PARENTS of children at a Redditch school put in special measures were left fuming after a so-called meeting with bosses.

Governors at Roman Way First School are facing calls to resign after a damning Ofsted placed the school in special measures.

A recent report said that senior leaders and governors do not have a good enough overview of the areas of weakness across the school.

It states staff do not have a clear view of what the pupils know and can do, teachers do not have the subject knowledge they need to teach reading well enough, and staff are teaching pupils the wrong things.

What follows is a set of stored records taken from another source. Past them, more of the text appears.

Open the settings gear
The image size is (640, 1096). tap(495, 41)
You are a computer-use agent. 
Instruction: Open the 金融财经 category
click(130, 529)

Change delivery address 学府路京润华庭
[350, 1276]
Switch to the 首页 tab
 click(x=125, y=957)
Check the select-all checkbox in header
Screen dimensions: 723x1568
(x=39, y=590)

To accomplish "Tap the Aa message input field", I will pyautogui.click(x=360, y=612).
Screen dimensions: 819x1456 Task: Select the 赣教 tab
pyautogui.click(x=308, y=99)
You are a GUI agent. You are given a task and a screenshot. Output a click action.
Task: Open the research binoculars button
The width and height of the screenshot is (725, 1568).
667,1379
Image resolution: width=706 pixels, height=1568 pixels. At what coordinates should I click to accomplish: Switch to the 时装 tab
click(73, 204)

The report also said that the school’s self-evaluation is "overgenerous" and plans to improve the school lack detail.

In a joint statement Neil Johnson, and Holly Adams, new assistant headteachers at Roman Way, said they had produced a "robust action plan" to address all the problems.

A meeting was organised for last week which was supposed to answer questions and share details of the steps to make the necessary improvements.

Around 60 parents turned up to that meeting, but not all were satisfied with the outcome.

Councillor Mike Rouse, a parent at the school, said: "This wasn't a proper meeting as no parents were allowed to ask questions or make comments, it was just a presentation that we could have been sent.

"They didn't even put up the answers to the questions that were submitted in advance - we have to look at those later."

Present at the meeting were the two assistant heads who were only appointed to their roles in October 2019, along with the chair of governors, Barbara Wood, and the county council improvement officers.

There was no attendance from any elected county councillor or any senior officer of the education department at the county council.

Mr Rouse added: "I did feel that the two assistant heads have their hearts in the right place, but it's clear to me they are still lacking the proper support and oversight that they need to turn things around properly, which would come from a headteacher but there is currently nobody doing this role.

"I want to be clear that I have confidence in the teaching staff, and I'm sure I would support a different headteacher if the county council had put one in post, but I do not have confidence in the governing body and that view seemed to be shared by a number of parents I spoke with afterwards, especially as the chair of governors failed to offer any apology or contrition for what has happened.

"Worcestershire County Council needs to intervene and appoint an acting headteacher immediately, and it should use its powers to install a new governing body as the current one is clearly incapable of accepting any responsibility."